Monday, February 2, 2015

Trainers gonna train, train, train, train

A little background. Last week (has mercury unretrograded? hope so) Carolyn and I received more than a few emails from clients saying, “my trainer told me to buy”. We dutifully checked out said product and found nasty ingredients or something super processed. Thus this post. We totally get that that there is an overlap with fitness and nutrition but…I’ll get Carolyn take it away.

When in doubt we refer out to doctors, acupuncturists, yogis, and even stylists and organizationalists. We also love trainers and fitness instructors, for so many Foodtrainers’ clients they’re the other piece of the fit puzzle. But when some start dropping nutrition instructions when they should be teaching how to lift weights, I have some issues. Would you ask your therapist for workout tips? OK, ok once my old therapist “prescribed” me yoga (followed soon after by Xanax if we’re being honest) but for the most part, professionals should stick to their field, right?  

Lauren and I always preface our (very minimal) exercise recommendations with “we’re not trainers” because we think expertise is essential.

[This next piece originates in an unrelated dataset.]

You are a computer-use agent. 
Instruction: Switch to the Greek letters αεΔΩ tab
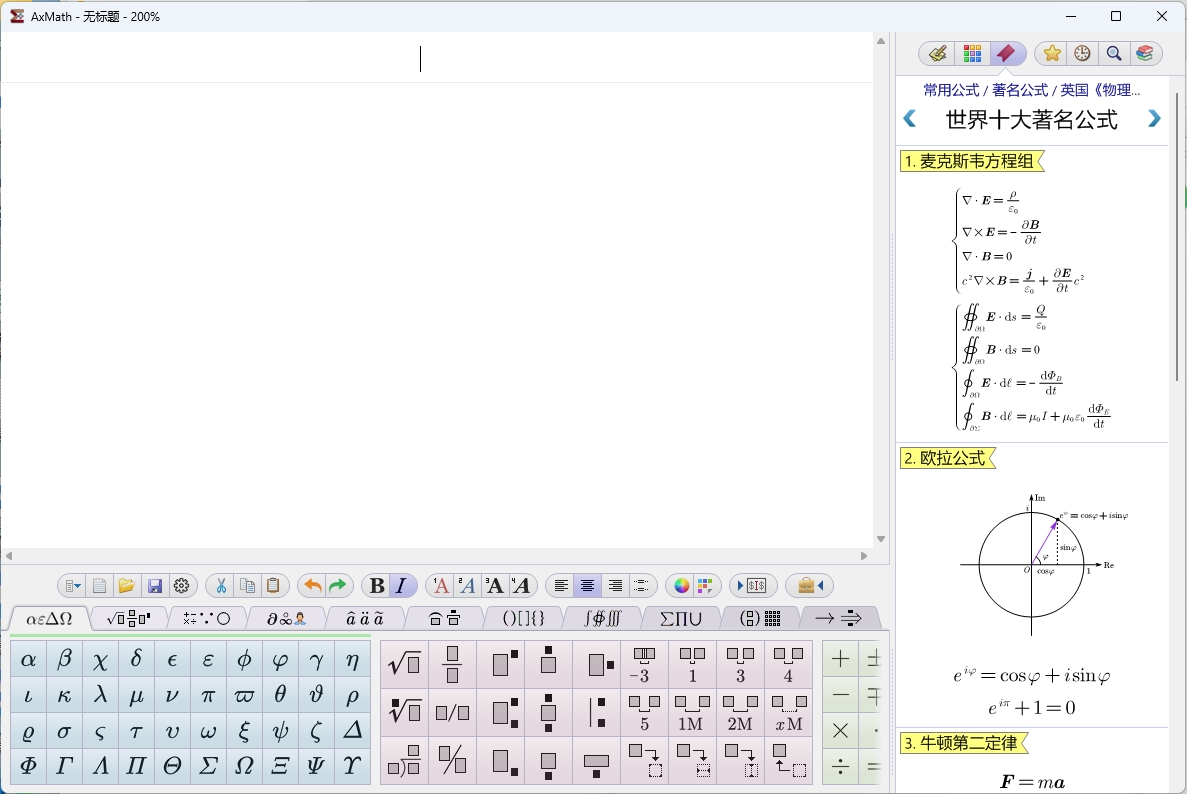click(46, 618)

We love reaching out to our favorite exercise professionals when we need fitness facts for our newsletters or posts. We went to school for a loooooong time to get to the nutrition expert level. We learned how meds can interact with nutrients, gained an understanding of blood work and lab values etc.  So when instructors make weird food or supplement or, maybe worst of all, cleanse recommendations in the middle of a Soul Cycle class, it makes us a little grouchy. The same can be said for doctors who get on average a week, maybe two of nutrition education tops.

There are the examples of trainers who do it right though the badass Holly Rilinger was writing a post on her experience with juicing but she asked for my nutrition input. YES!  And another trainer-friend of Foodtrainers gave us one of my favorite exercise quotes “you cant out train a bad diet”. Hallelujah!

But whether it’s coming from a trainer, a chiropractor, a fit friend or an insta-crush:
  • If a product looks sketchy it probably is
  • If your diet is on track you don’t need to be loading up on countless, expensive supplements
  • Just because it worked for someone else doesn’t mean it will work or last for you
  • If you have any health condition, take meds or even other vitamins all of these things have to be evaluated when you make dietary changes
Listen, in the world of insta and twitter there are lots of health enthusiasts that can easily be mistaken for experts. So look for credentials, ask for research, and then you can always ask us on twitter @onesmartbrownie @Foodtrainers
What do you think? Should trainers provide nutrition information or not? Where is the line? Perhaps encouraging hydration or breakfast eating is ok but what about specifics? And what about RDs, where should we curb our exercise advice? 


  1. Great post! I may encourage clients to exercise, move more (get a FitBit) and take up weight training (with ok from doc and advice from trainer/gym) but I would never give out specific fitness instruction b/c that's not my area of expertise. I am huge on collaboration (it truly takes a village!) but not everyone is. Like you say, "eat breakfast" "drink more water" are all ok for fitness trainers to say, but there definitely needs to be a line drawn somewhere. I had one VERY SMART 13 yo male client who was trying to lose some weight, but do it in a sensible manner. He was scared to eat oranges, b/c his PE Coach told him that oranges turn to juice in his stomach, so he shouldn't eat them. Huge sigh...

  2. 100% takes a village (or a small city maybe) and of course some lines are blurred phobia? I mean...
    Thanks for stopping by EA

  3. I am neither a nutritionist nor a trainer, but I do always get a little annoyed when fitness instructors start doling out really specific nutritional advice. That said, I think doctors SHOULD be able to do this to some degree though I agree with you that they are generally not able. It really bugs me that, although your diet is critical to your overall health, med school includes so little nutrition in its curriculum, even now. And yet, a session with a nutritionist isn't considered preventive medicine (i.e., fully covered by insurance like an annual physical is).

  4. Agree regarding insurance though some of our clients get coverage via insurance or flex spending. It's just tricky to sort out expert from non expert and there's so much info for people to process. Again, as EA said we love a team approach just all need to know our boundaries. I think people also assume "nutrition can't hurt" but wrong ingredients or an interaction with a med is serious.